I hope that when the Minister presents the wider Bill, more thought will be given to the role of other health care professionals, particularly nurses, who are shouldering much of the current strain on our health services. However, I commend this Bill and I encourage the Minister to follow up with the fuller legislation as quickly as possible.

Gabhaim buíochas leis na Seanadóirí as ucht na tacaíochta a thug siad don Bhille inniu. I accept that this Bill is a technical one but it should also be accepted that it gives due recognition to non-EU doctors who have been working in this State for a long time. Many of these doctors have not only given of their expertise, but they have also taken out Irish citizenship and still find that they are not permanently registered with the Medical Council. This Bill will facilitate the acceptance of such professionals whose contribution to the health service is acknowledged by all. We do not want to lose them.

This legislation allows the Medical Council to set down the rules governing the recognition of medical qualifications. That is why it is necessary for us to pass this Bill now. The criteria for medical qualifications should not be established by any Government and the Medical Council can now set out its own rules in this area. It will be up to the council to ensure that doctors are suitable for full registration. Such a procedure will guarantee the competency of doctors. The ball is now in the Medical Council's court. Of course, the council was extensively consulted during the drafting of this Bill and I am satisfied that its views have been taken on board by my Department.

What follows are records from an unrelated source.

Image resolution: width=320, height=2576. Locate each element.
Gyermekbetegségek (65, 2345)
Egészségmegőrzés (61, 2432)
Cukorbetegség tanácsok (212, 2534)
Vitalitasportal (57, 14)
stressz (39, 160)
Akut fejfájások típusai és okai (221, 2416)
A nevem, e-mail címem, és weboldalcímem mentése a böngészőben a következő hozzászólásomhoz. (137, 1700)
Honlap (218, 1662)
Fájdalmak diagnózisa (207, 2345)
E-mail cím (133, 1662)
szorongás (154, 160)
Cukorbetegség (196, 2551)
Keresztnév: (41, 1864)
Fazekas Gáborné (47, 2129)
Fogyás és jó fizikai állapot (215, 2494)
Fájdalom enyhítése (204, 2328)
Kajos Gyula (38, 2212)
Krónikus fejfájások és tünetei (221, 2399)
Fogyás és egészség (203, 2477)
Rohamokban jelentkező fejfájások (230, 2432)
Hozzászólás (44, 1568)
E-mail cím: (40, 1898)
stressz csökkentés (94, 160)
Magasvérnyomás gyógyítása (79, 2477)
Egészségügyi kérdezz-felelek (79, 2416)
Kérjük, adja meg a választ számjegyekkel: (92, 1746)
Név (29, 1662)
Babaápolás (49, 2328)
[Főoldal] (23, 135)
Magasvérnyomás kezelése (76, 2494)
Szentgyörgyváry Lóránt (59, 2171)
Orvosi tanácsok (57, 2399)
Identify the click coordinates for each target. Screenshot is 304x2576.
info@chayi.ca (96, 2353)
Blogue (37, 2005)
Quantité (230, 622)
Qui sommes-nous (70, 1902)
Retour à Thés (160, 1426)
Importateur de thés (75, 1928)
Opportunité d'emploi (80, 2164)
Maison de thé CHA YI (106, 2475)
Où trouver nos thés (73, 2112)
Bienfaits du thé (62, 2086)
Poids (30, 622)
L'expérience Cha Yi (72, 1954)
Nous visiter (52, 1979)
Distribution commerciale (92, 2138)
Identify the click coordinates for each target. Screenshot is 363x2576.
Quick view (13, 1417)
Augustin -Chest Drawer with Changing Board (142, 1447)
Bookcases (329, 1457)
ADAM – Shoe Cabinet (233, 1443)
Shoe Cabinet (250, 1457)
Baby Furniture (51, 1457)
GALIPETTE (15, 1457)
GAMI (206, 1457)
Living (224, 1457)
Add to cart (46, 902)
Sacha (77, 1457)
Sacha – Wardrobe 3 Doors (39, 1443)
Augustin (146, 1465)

I accept that Members are anxious that the main Bill be brought forward. It is extensive legislation and all the stakeholders must be consulted. The draft heads of the Bill are at an advanced stage, but there are issues which still need to be incorporated into it. I know that the Minister for Health and Children, Deputy Martin, is confident that this Bill will be brought before the Oireachtas in the autumn.

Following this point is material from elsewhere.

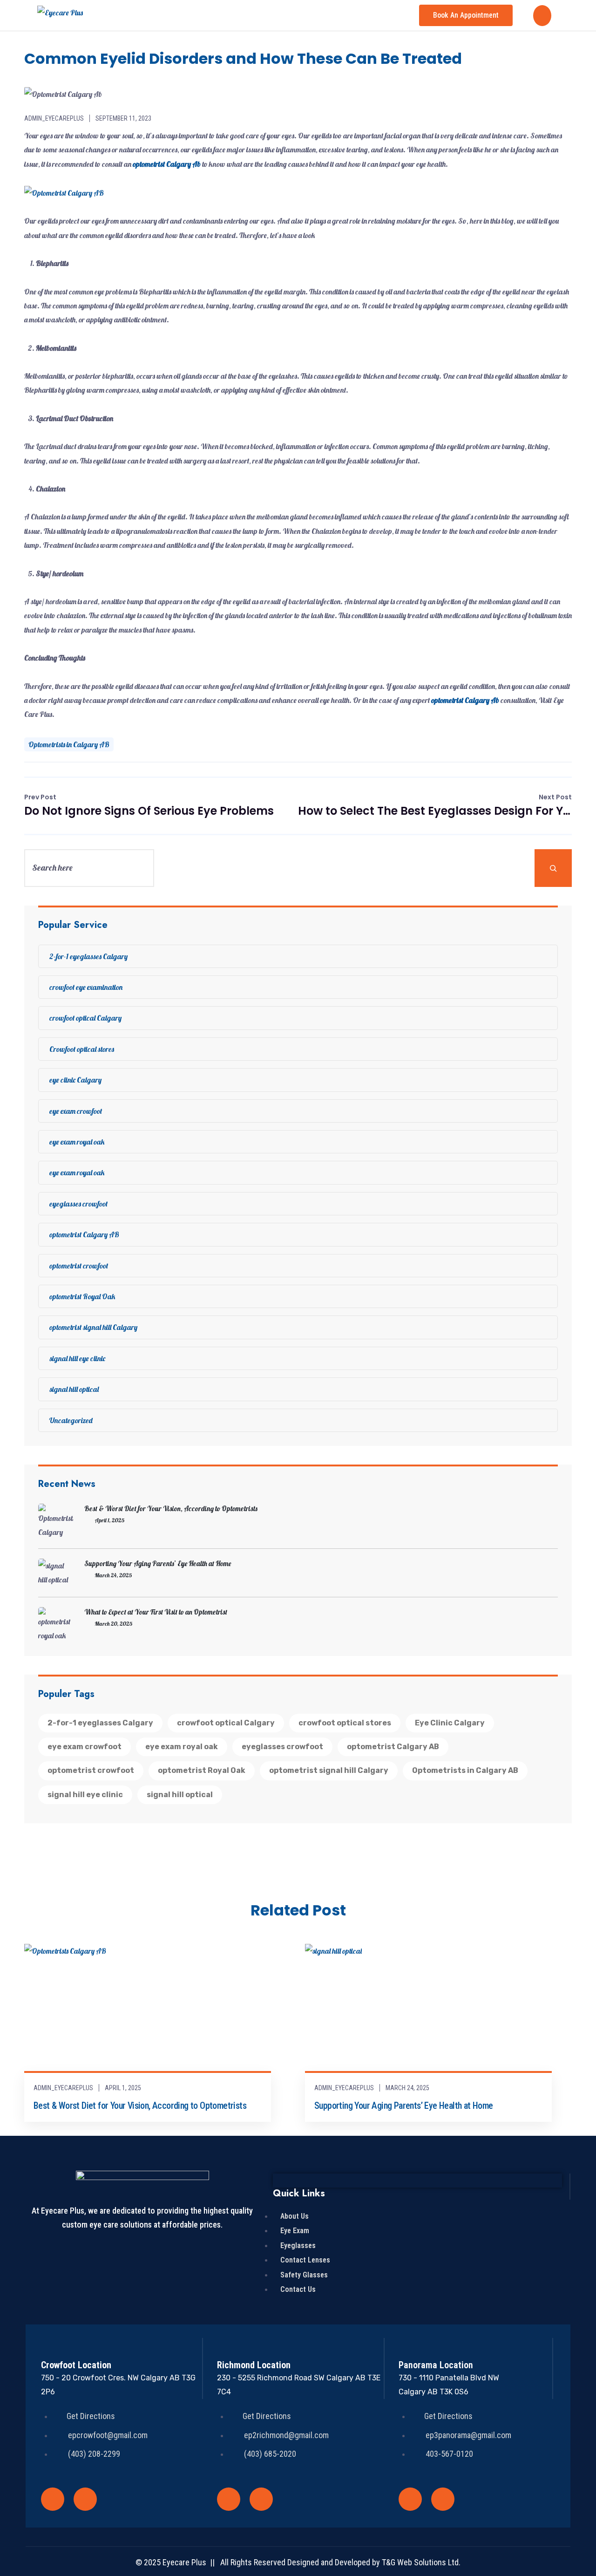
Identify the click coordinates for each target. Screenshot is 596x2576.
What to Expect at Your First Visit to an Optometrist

Senator Henry raised the issue of competition for medical posts. It is true that 98% of such posts have been filled, but the issue at hand is not so much the number of posts filled as the number of applicants for each of them. The national task force is working on making posts more attractive to doctors, particularly those that are vacant in the regional hospitals. We also need to explore ways in which we can make work practices more flexible. This will encourage greater numbers of women who qualify as doctors to remain in the profession. It is worth noting that, since 1997, there has been a 30% increase in the number of consultant posts. That is a real improvement, but there are challenges that remain to be addressed.

In terms of EU recognition of medical qualifications, any action taken at EU level must be complied with by all member states, including the UK. This compliance also governs reciprocal arrangements.

In my opening statement, I referred to the role of other health professionals. There are other Bills in the making which will legislate for the nursing profession and regulate other professions allied to medicine. Legislation for the latter is at an advanced stage. I hope we will all be back here in the autumn to address the issues which arise from those Bills.

The most important aspect of this legislation is that it gives recognition to non-EU hospital doctors who are making a contribution to our hospital service. It also facilitates those EU doctors who need a speedier process of recognition. Irish medical students who have trained abroad will also be facilitated by this legislation. The technical detail of this Bill will ensure that the wider health service, particularly the patients, will benefit.

Question put and agreed to.

When is it proposed to take Committee Stage?

Now.

Agreed to take remaining stages today.